学生たちは、資源、食料、インフラなど多岐にわたる事業領域に加え、脱炭素やデジタルトランスフォーメーション(DX)などへの投資姿勢を魅力的と感じています。また、若手でも裁量権を持ちやすく、高待遇で働ける環境が整っていることも、人気の理由です。
金融業界の堅調な評価
金融業界も引き続き人気を集めており、大和証券グループ(3位)、日本生命保険(4位)、SMBC日興証券(10位)などが上位に位置しています。資産運用ビジネスの拡大や専門的な業務に取り組める機会が評価されています。さらに、働き方改革やリモートワークの導入も企業の評価を高める要因となっています。特に長期的なキャリア形成を重視する学生たちには、このような企業の姿勢が響いています。
IT・テクノロジーの関心が高まる
IT業界でも、Sky(13位)や日立ソリューションズ(20位)などがトレンドをリードしており、DXの進展が背景になっています。医療・ヘルスケア領域に事業を展開し始めた企業も注目されており、富士フイルムグループ(17位)のような企業がランキングに名を連ねています。
航空業界の安定した人気
全日本空輸(ANA)が2位、日本航空(JAL)が19位にランクインし、その人気は健在です。航空需要の回復と共に業界全体の事業環境が安定してきたことが、学生からの支持を集めています。職種としての憧れもさることながら、社会インフラとしての重要性を認識する学生が増えている点も見逃せません。さらに、非航空事業の拡大や環境問題への取り組みが、社会的意義を感じられるポイントとして挙げられています。
インターンシップの重要性
最近の就職活動においては、インターンシップの役割がますます重要視されており、企業は積極的に学生との接点を増やしています。2027年卒では実務型のインターンシップが主流となり、この経験が選考に影響を与えるとされています。特に商社、金融、航空、ITといった人気業界では、実際の業務に触れる機会を提供する企業が評価され、参加者の志望度を高めています。

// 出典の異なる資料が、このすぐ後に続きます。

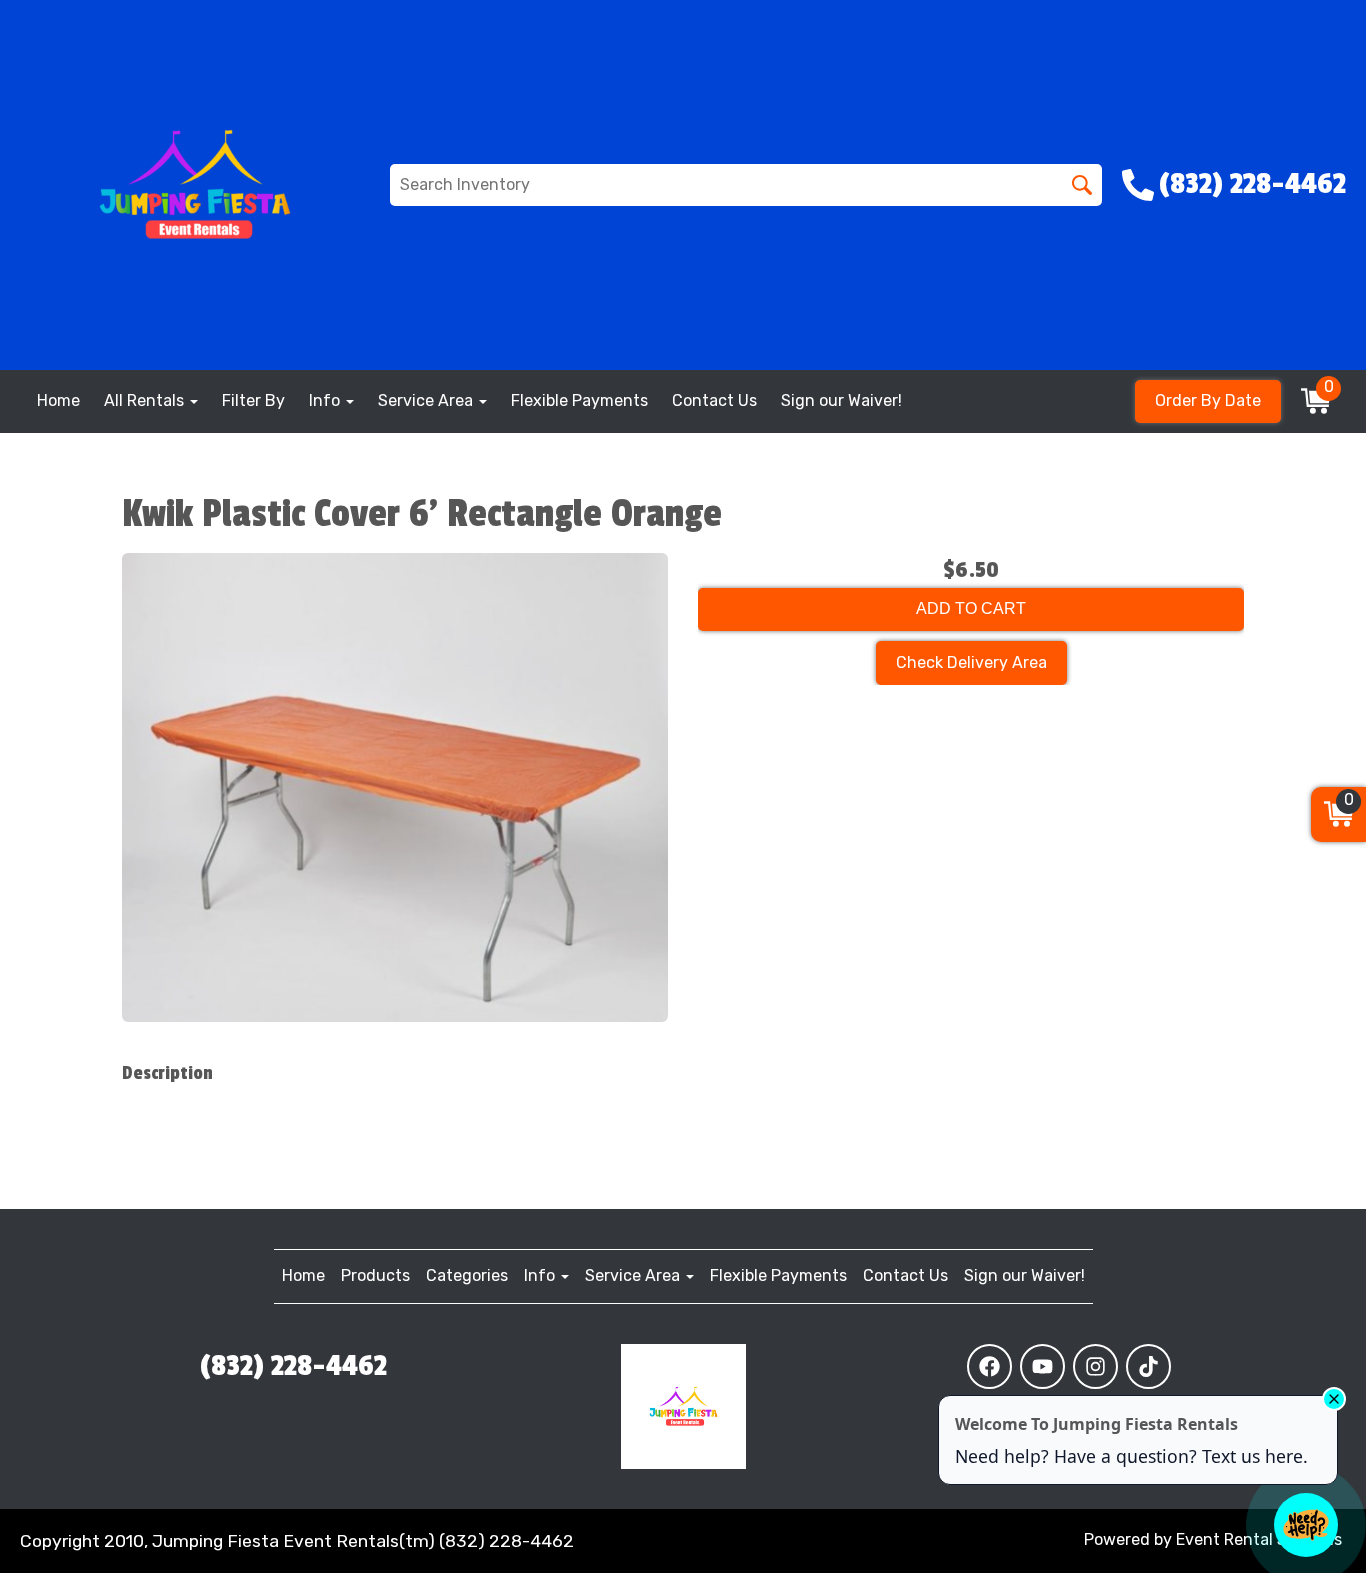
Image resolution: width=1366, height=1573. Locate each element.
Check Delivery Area (971, 662)
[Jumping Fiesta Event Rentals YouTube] (1042, 1366)
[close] (1334, 1399)
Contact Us (714, 400)
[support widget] (1306, 1525)
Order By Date (1208, 400)
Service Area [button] (427, 400)
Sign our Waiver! (841, 400)
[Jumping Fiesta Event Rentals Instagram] (1095, 1366)
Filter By (253, 400)
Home (58, 400)
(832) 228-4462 (293, 1366)
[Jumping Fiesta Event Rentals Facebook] (989, 1366)
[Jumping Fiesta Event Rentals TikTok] (1148, 1366)
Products (375, 1275)
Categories (467, 1275)
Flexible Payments (579, 400)
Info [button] (326, 400)
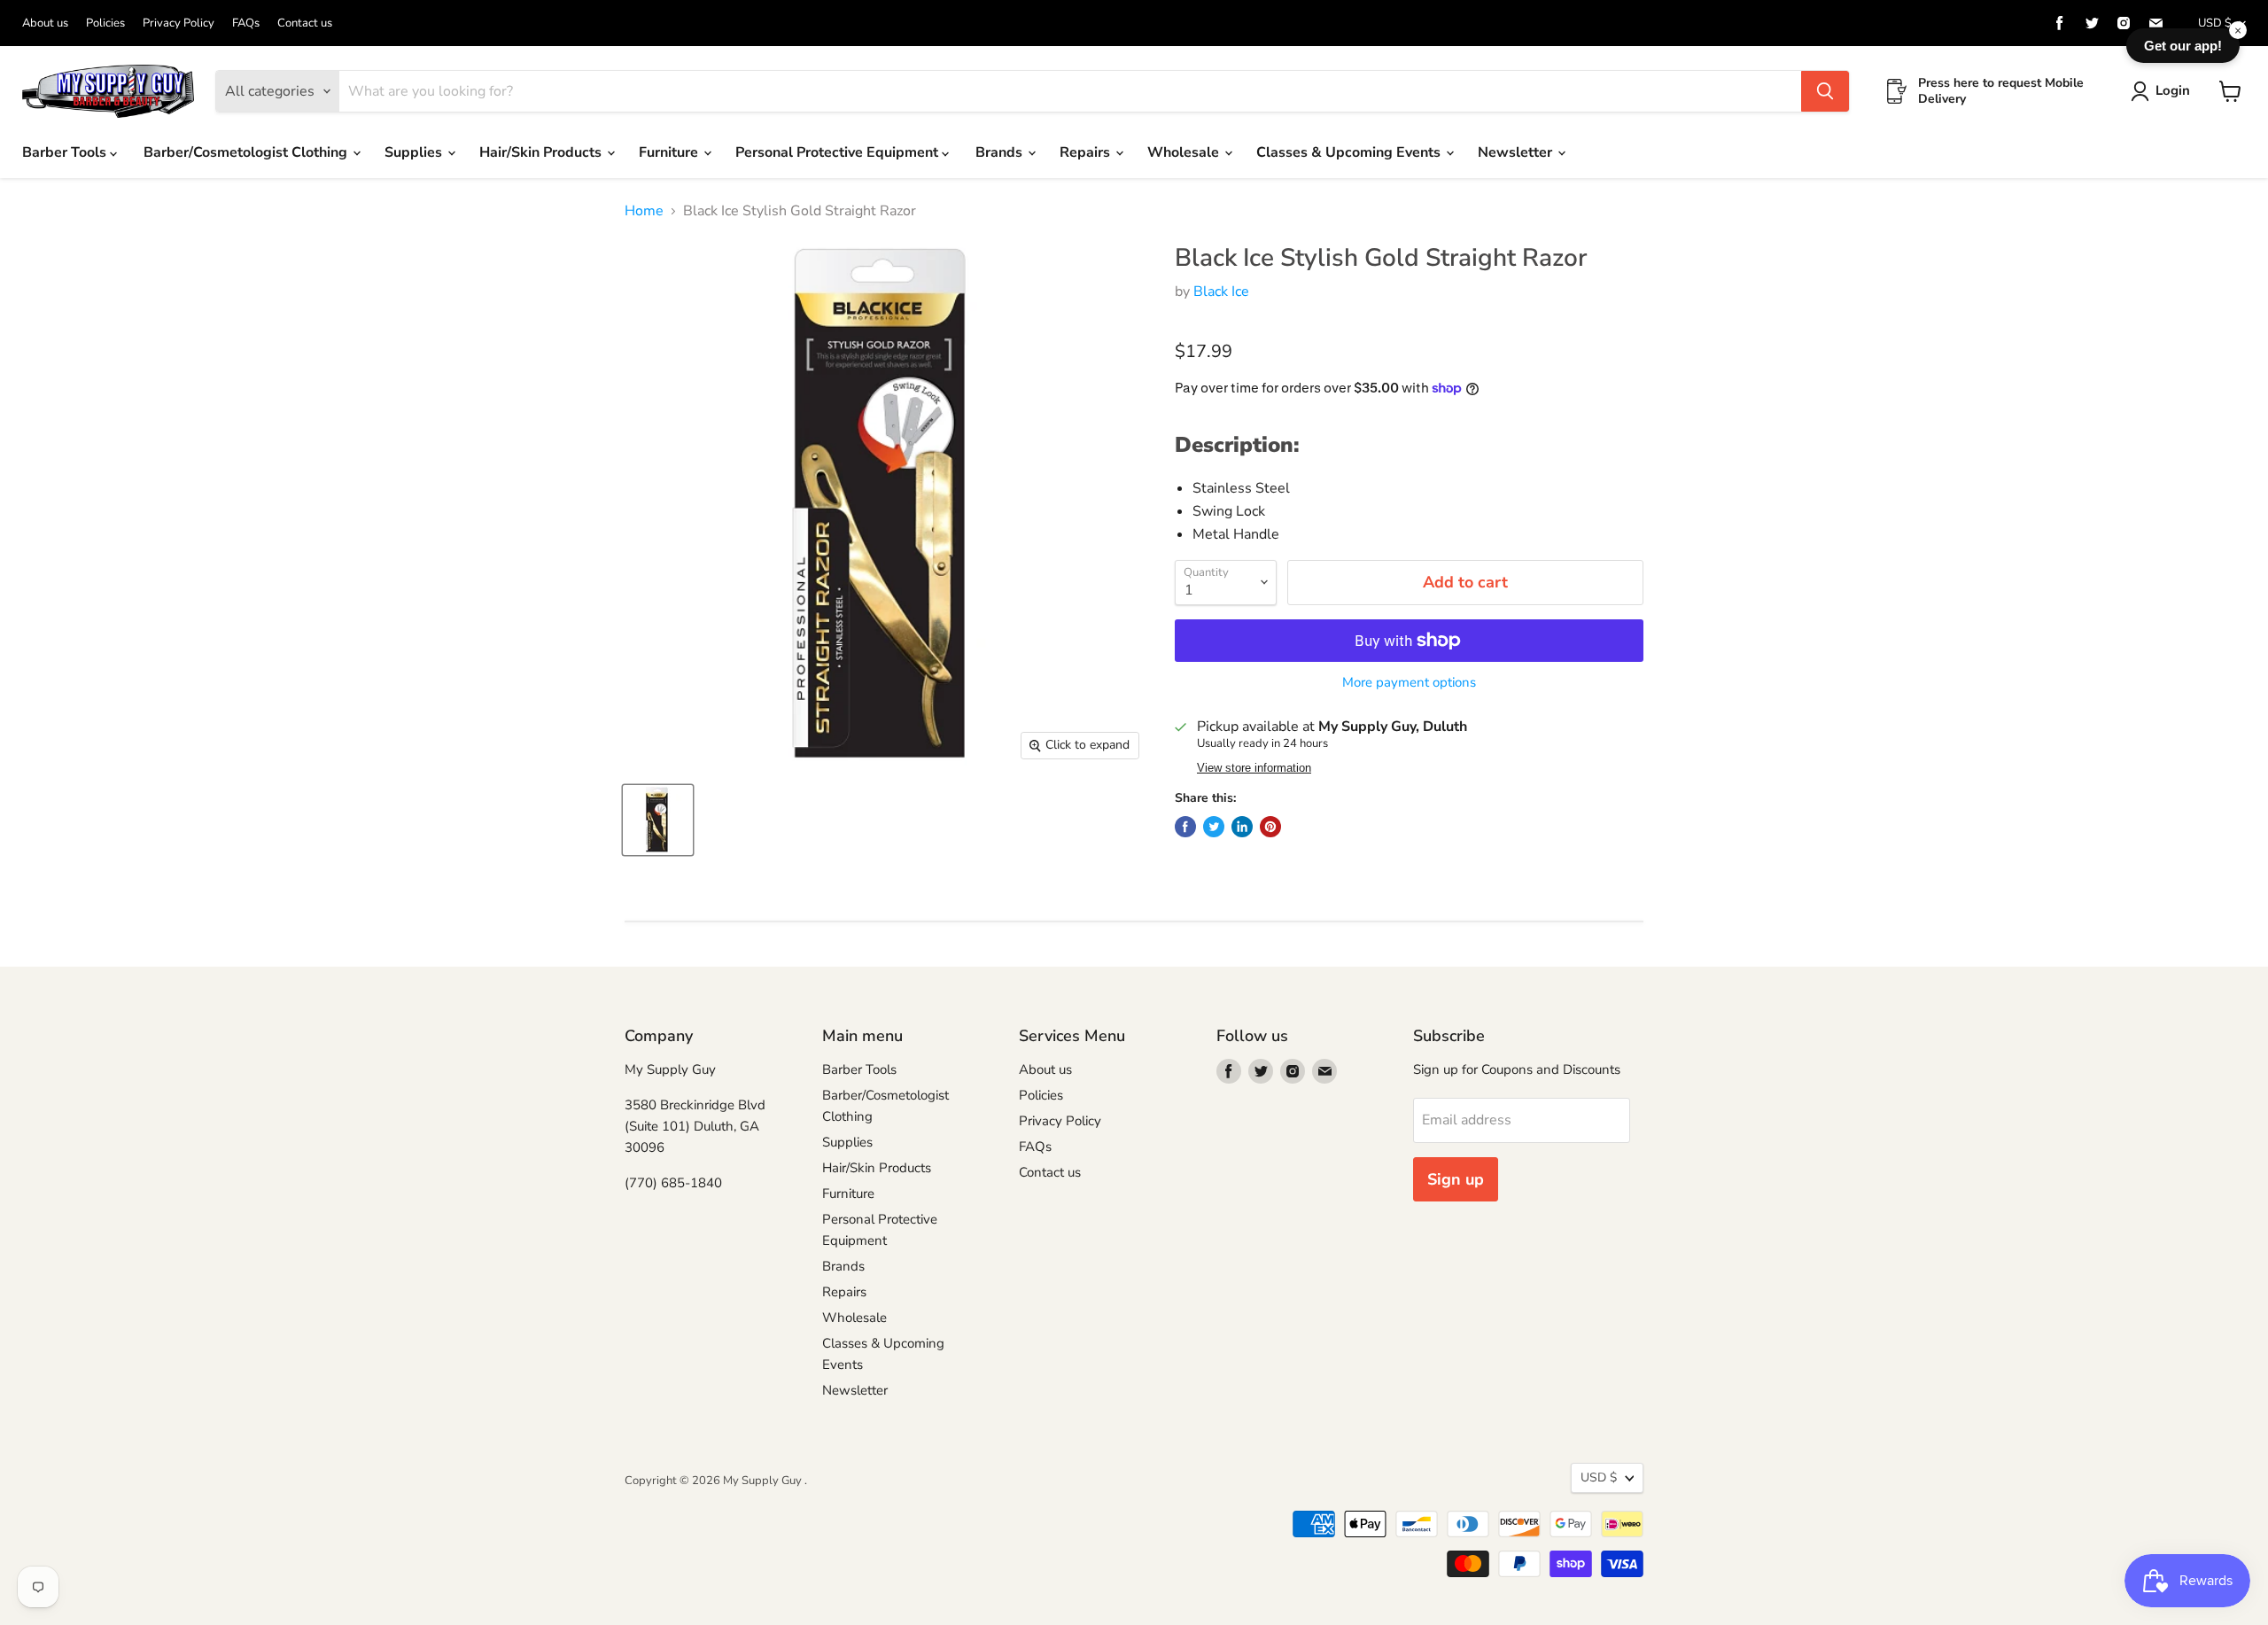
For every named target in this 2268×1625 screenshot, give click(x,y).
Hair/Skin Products (542, 152)
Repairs (1087, 152)
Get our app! (2183, 45)
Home (644, 211)
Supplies (415, 152)
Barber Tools (66, 152)
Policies (105, 23)
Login (2172, 90)
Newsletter (1517, 152)
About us (45, 23)
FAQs (246, 23)
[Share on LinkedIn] (1242, 826)
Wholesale (1185, 152)
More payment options (1409, 682)
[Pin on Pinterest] (1270, 826)
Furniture (670, 152)
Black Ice (1221, 291)
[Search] (1825, 91)
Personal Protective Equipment (838, 152)
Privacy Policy (178, 23)
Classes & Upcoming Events (1350, 152)
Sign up (1455, 1179)
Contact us (304, 23)
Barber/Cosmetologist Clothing (247, 152)
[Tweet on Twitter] (1213, 826)
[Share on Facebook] (1185, 826)
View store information (1254, 768)
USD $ (2215, 23)
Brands (1000, 152)
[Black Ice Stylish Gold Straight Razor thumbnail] (658, 820)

こうした早期の接点によって、学生たちは企業での可能性をイメージしやすく、これからの時代に必要とされる挑戦的な環境を見極める目を持つようになっています。信頼できる企業との関係構築が、より良いキャリア選択につながると言えるでしょう。
最後に、企業が提供する「社会的意義」や「成長機会」に対する関心が今後も高まる中、安定した基盤を持ちながらも変化に対応できる企業が引き続き支持を得ることが期待されます。